Гопкинс оставил Черчиллю благодарственную записку. «Мой дорогой премьер-министр, – писал он, – я никогда не забуду этих дней, проведенных с вами, – вашу колоссальную уверенность в победе и волю к победе, – мне всегда нравилась Британия – и теперь она мне нравится еще больше.
Уезжая сегодня вечером в Америку, я желаю вам огромной удачи – смятения вашим врагам – и победы Британии»[878].
Поздним вечером Гопкинс сел на поезд, идущий в Борнмут. На следующий день, в воскресенье, американский представитель рано утром прибыл в порт для гидросамолетов, находящийся в Пуле. Там он обнаружил, что из-за плохой погоды его рейс в Лиссабон откладывается. Его провожал Брендан Бракен и сопровождал агент британской службы безопасности, которому поручили присматривать за Гопкинсом на протяжении всего пути до Вашингтона – из-за того, что тот имел привычку разбрасывать конфиденциальные бумаги по гостиничному номеру. Агенту предписывалось держаться особенно близко к своему объекту, когда они прибудут в Лиссабон – город, печально известный как центр шпионажа.
В воскресенье вечером Гопкинс, Бракен и остальные собрались в баре гостиницы «Брэнксам Тауэр» (в том же Пуле), чтобы послушать радиовыступление Черчилля.
Позже управление внутренней разведки сообщит, что от кое-каких деталей этой речи «у некоторых слушателей ползли по коже мурашки»[879].
Черчилль начал с похвал жителям Лондона и других мест, выстоявших под немецкими авианалетами, отметив, что немецкая авиация сбросила «на нас три или четыре тонны бомб – на каждую тонну, которую мы смогли в ответ отправить в Германию». Он особо выделил действия полиции, подчеркнув, что она «участвовала в этом повсюду и все время – и, как мне написала одна работница, "они настоящие джентльмены!"». Он аплодировал успехам в боевых действиях против Италии на Среднем Востоке; он называл визит Гопкинса свидетельством сочувствия и расположения Америки. «Во время предыдущей войны, – напомнил Черчилль, переходя к фрагменту, на который его явно вдохновил совет Гопкинса, – Соединенные Штаты отправили через Атлантику 2 млн человек. Но нынешняя война – это не противостояние гигантских армий, стреляющих друг в друга массой снарядов. Нам не нужны доблестные армии, которые формируются сейчас по всей Америке. Они не понадобятся нам ни в этом году, ни в следующем, ни в каком-либо еще году, который я могу предвидеть». Но нам нужны припасы, материалы и корабли, заявил он. «Нам нужны они здесь – и нам нужно как-то доставить их сюда».
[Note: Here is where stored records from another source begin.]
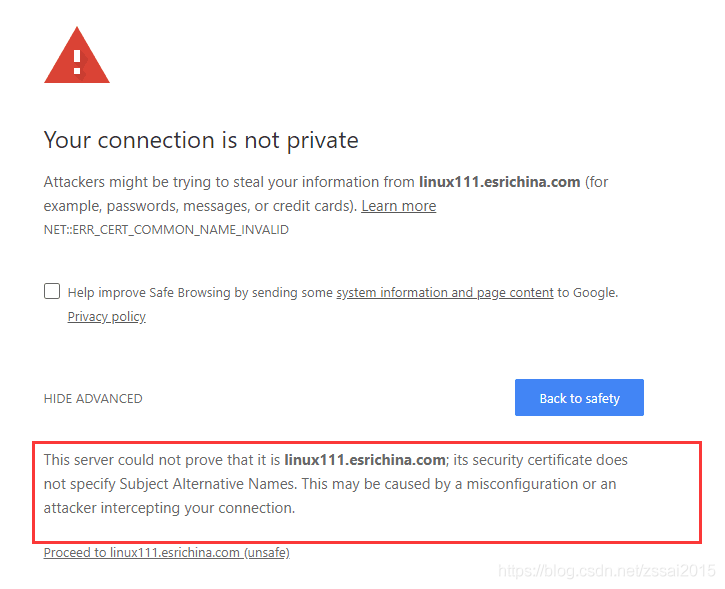
Task: Collapse details with HIDE ADVANCED
Action: click(93, 399)
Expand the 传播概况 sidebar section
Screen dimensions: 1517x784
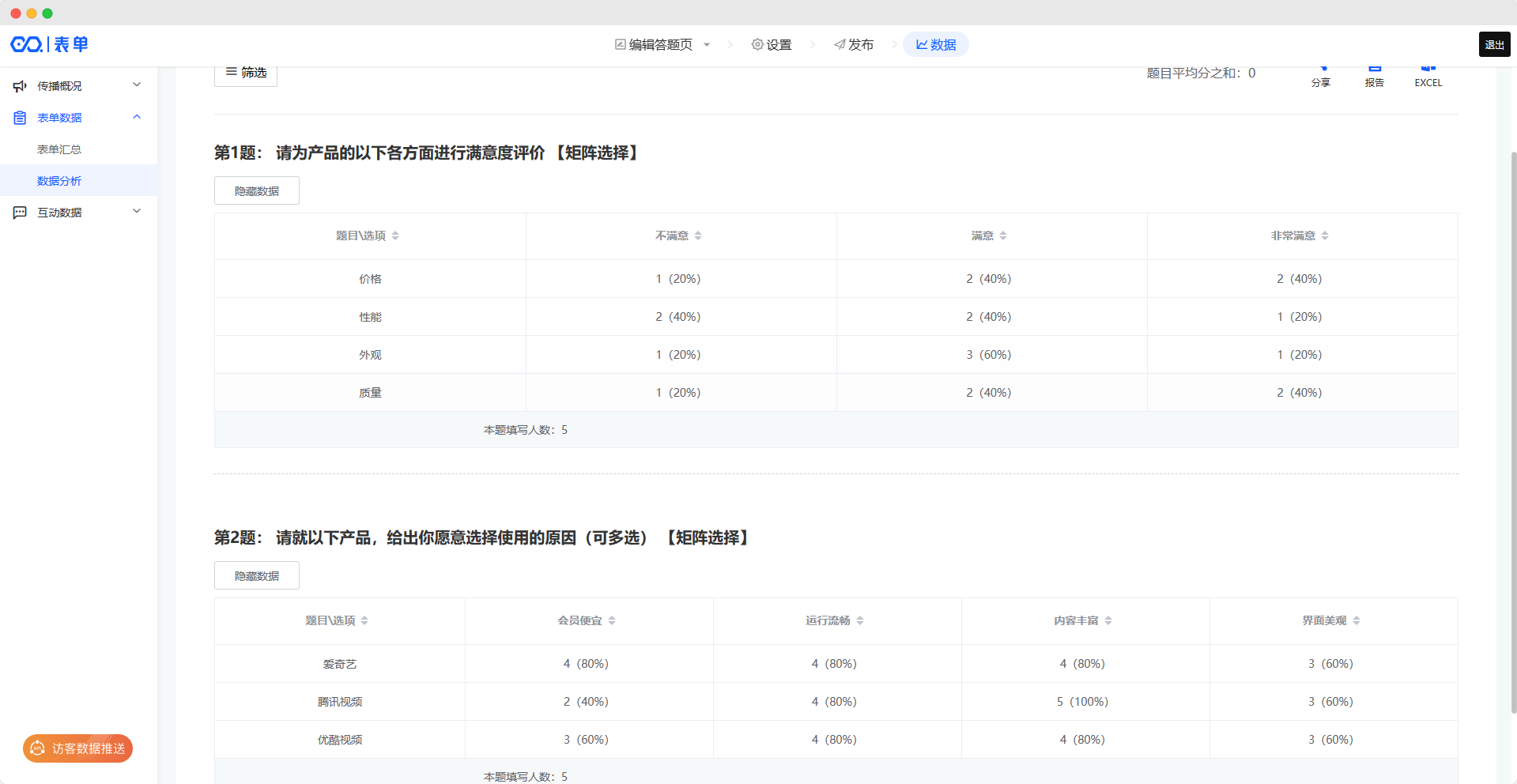point(137,85)
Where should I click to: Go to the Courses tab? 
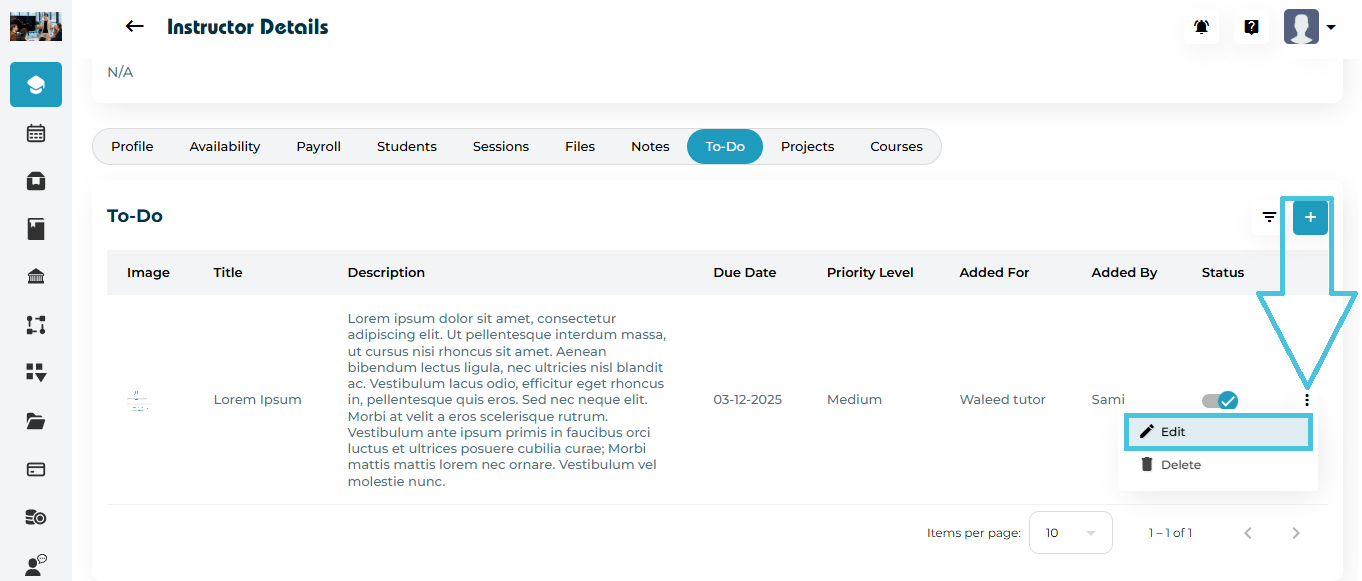coord(896,146)
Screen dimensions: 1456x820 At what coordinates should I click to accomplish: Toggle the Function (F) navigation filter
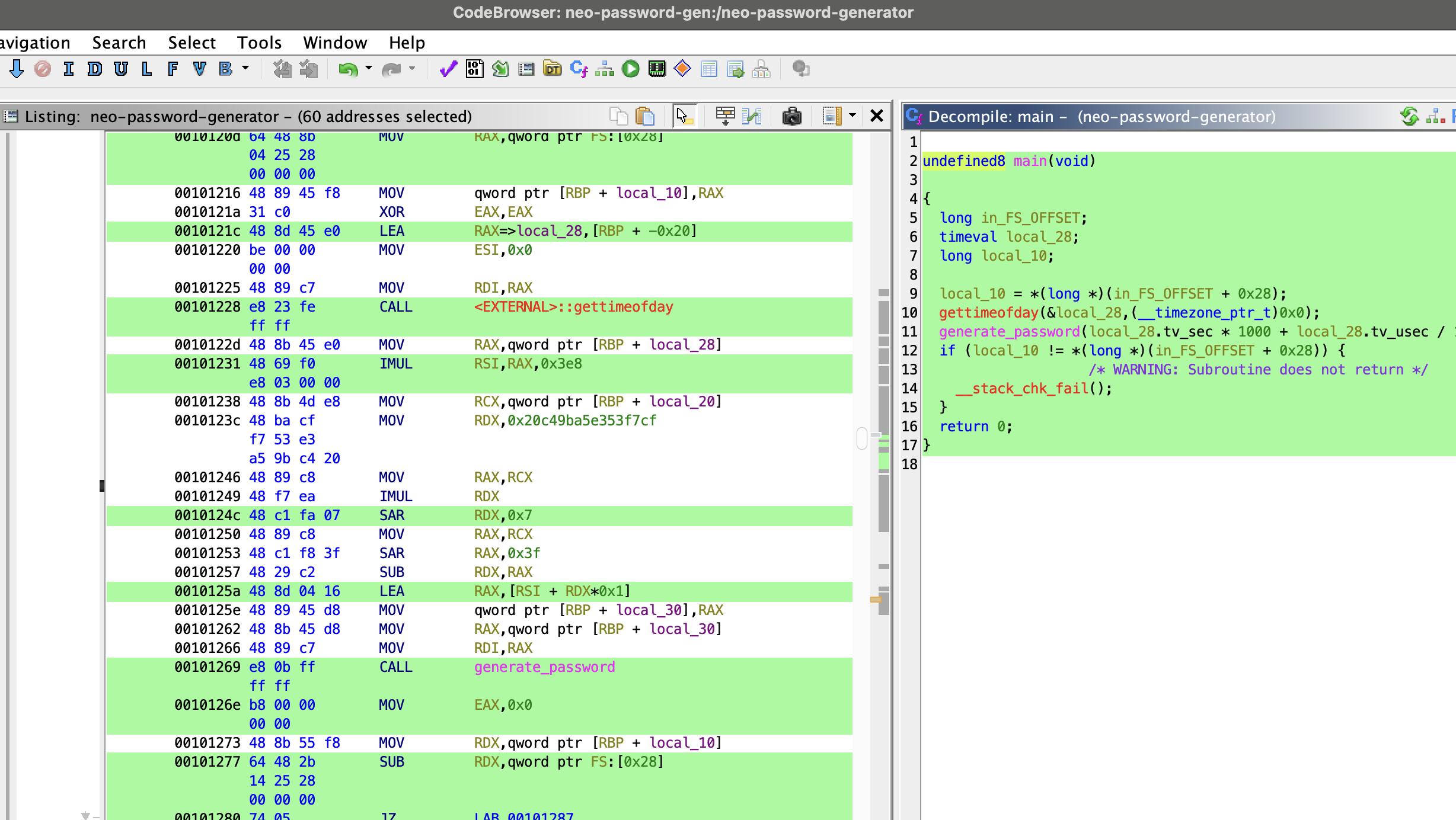[x=173, y=69]
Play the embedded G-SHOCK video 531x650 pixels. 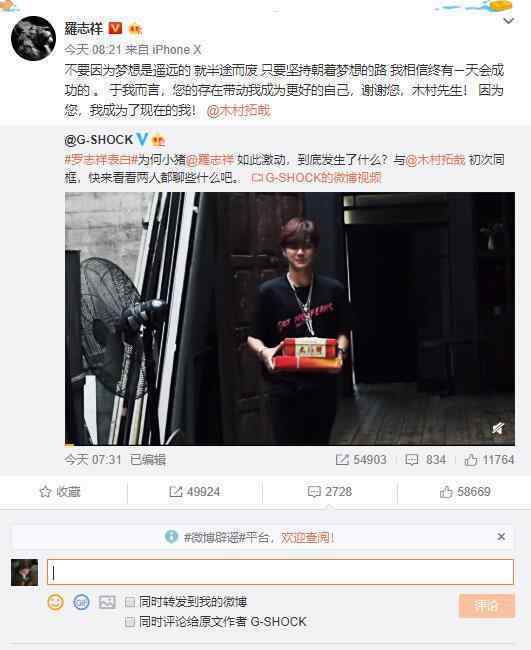pos(290,318)
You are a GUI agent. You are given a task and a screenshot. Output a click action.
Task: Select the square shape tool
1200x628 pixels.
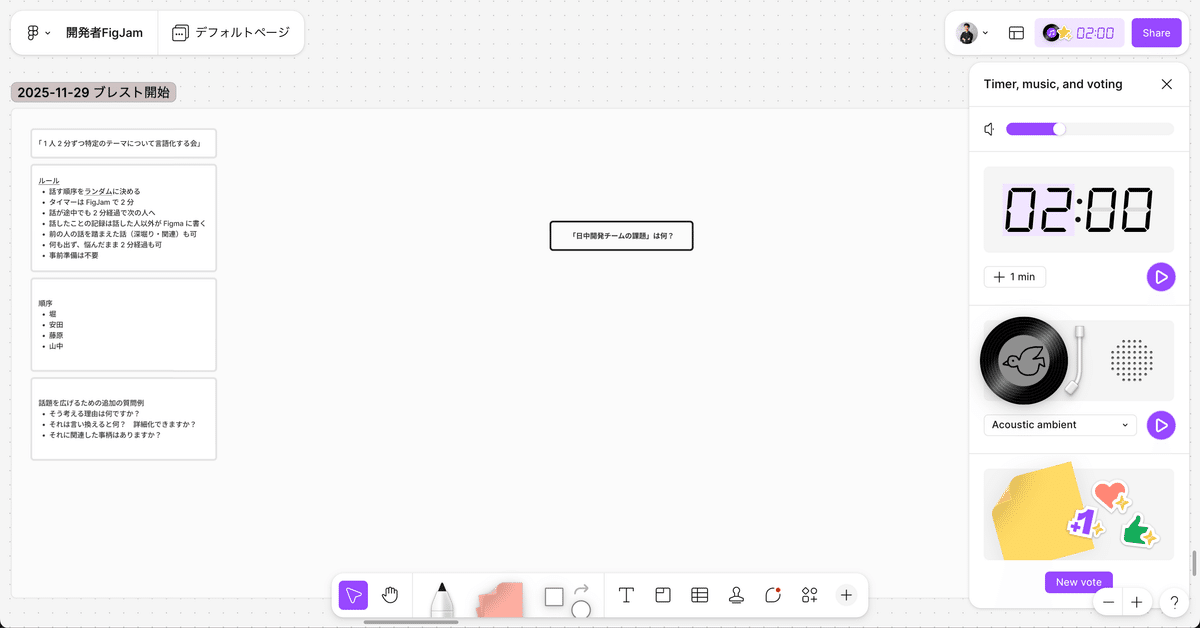(554, 597)
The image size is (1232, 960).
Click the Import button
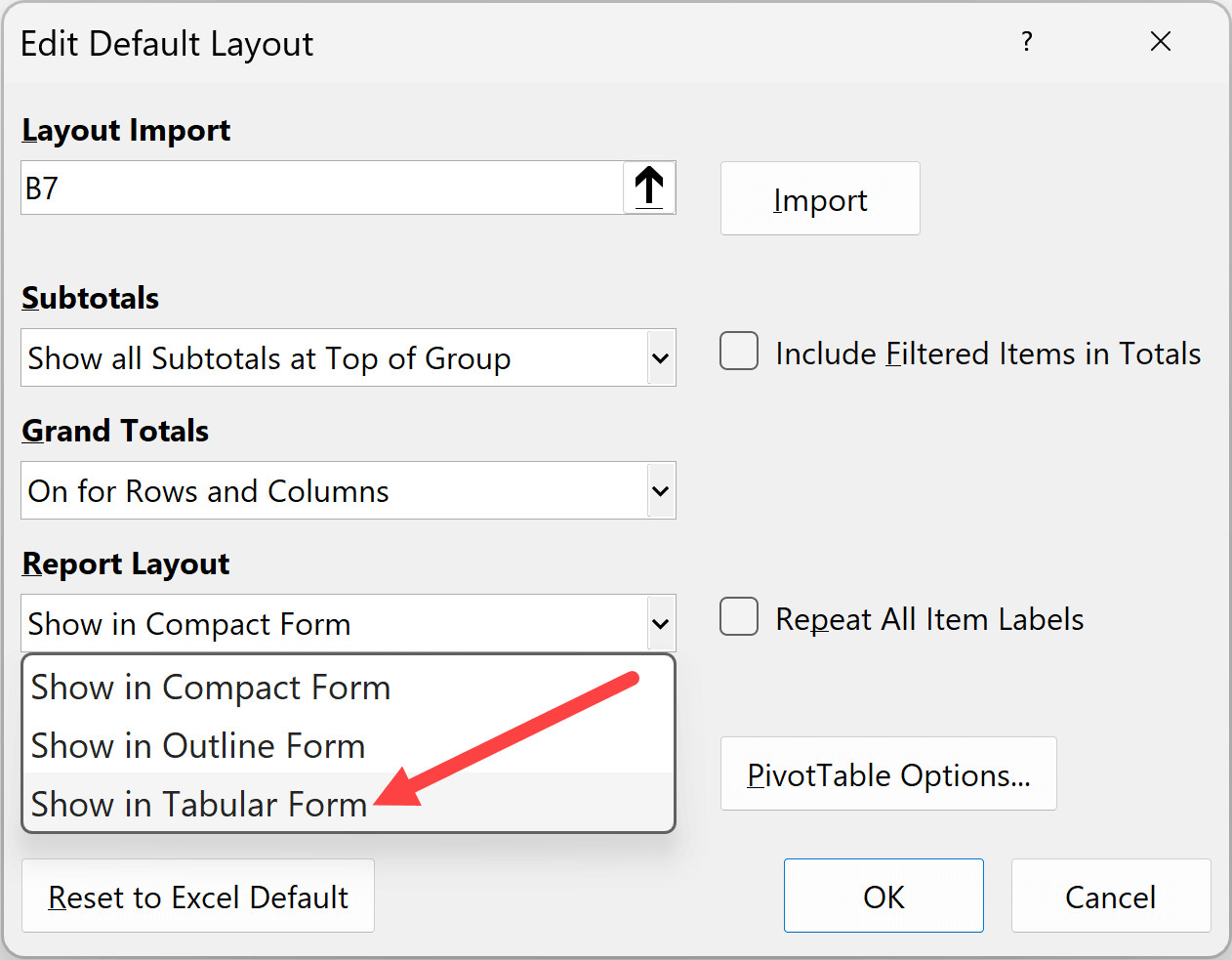click(x=820, y=199)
После окончания зимы, продолжал он, угроза вторжения возникнет снова – в иной, потенциально более опасной форме. «Нацистское вторжение в Великобританию прошедшей осенью стало бы более или менее импровизацией, – пояснил он. – Гитлер считал, что, как только сдастся Франция, сдадимся и мы. Он полагал, что это само собой разумеется. Но мы не сдались. И ему пришлось думать заново». Теперь же, заметил Черчилль, у Германии больше времени на планирование, на производство необходимого оборудования, снаряжения, средств для высадки. «Все мы должны быть готовы столкнуться с газовыми атаками, с атаками парашютистов, с атаками планеров, с постоянством, продуманностью, практическим опытом». Поскольку факт оставался фактом: «Чтобы победить в войне, Гитлер должен сокрушить Великобританию».
Однако вне зависимости от того, как далеко продвинется Германия в своем наступлении и сколько еще территории она захватит, Гитлеру не одержать верх, настаивал Черчилль. Вся мощь Британской империи – «а в каком-то смысле – и всего англоязычного мира» – преследует его, «поражая мечами правосудия».